Walter Friedman paints vivid portraits of entrepreneurs who shared a belief that the rational world of numbers and reason could tame--or at least foresee--the irrational gyrations of the market. Despite their failures, this first generation of economic forecasters helped to make the prediction of economic trends a central economic activity, and shed light on the mechanics of financial markets by providing a range of statistics and information about individual firms. They also raised questions that are still relevant today. What is science and what is merely guesswork in forecasting? What motivates people to buy forecasts? Does the act of forecasting set in motion unforeseen events that can counteract the forecast made?

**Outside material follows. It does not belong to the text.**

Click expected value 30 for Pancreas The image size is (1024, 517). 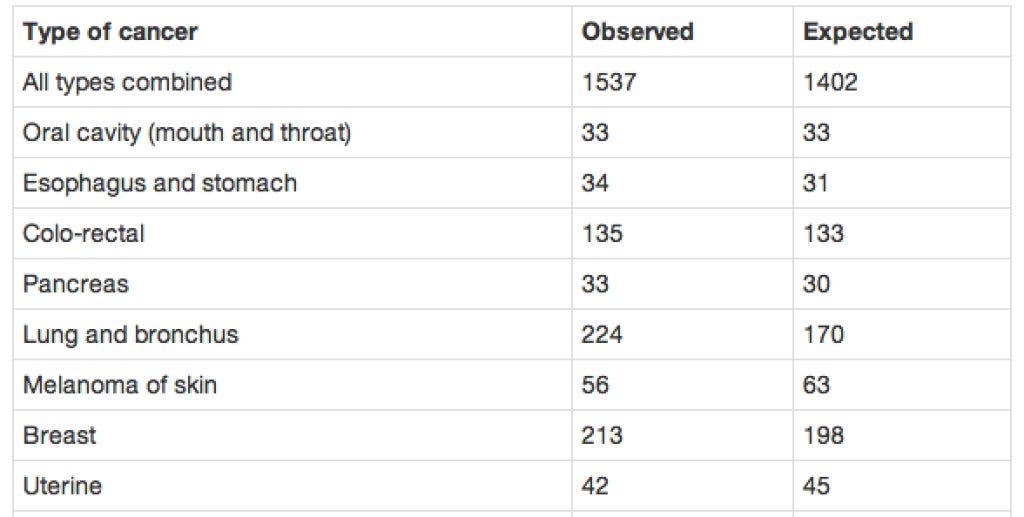click(x=817, y=284)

Masterful and compelling, Fortune Tellers highlights the risk and uncertainty that are inherent to capitalism itself.
PUBLISHERS WEEKLY
Friedman (Birth of a Salesman), a historian at Harvard Business School, delivers an account of the early days of economic forecasting that reveals how American's fiscal climate was once even murkier than it is today. He investigates men who struggled to understand the mysteries of the nation's economy like Roger Babson, Irving Fisher, John Moody, C.J. Bullock, Warren Persons, Wesley Mitchell, and Herbert Hoover. Theirs was an era of great experimentation, as is evidenced in the work of Fisher, who pushed for the implementation of mathematic and statistic considerations in economics, and Mitchell, co-founder of the National Bureau of Economic Research. Delving into the forecasters' backgrounds, Friedman examines the effects of tuberculosis on the careers of Babson, Fisher, and Persons, and finds humor in their personal lives Fisher's associate Karl Karsten, for instance, wrote an unpublished work of speculative fiction called Horse in A Limousine. Friedman also catalogs these men's failures: Moody had to sell his Manual after the Panic of 1907, Fisher was mired in debt late in life, and Babson was the only forecaster whose prediction regarding the Great Crash proved accurate. Friedman has crafted an intriguing portrait of men feeling their way through the economic dark, a situation that feels all too familiar today. 28 halftones.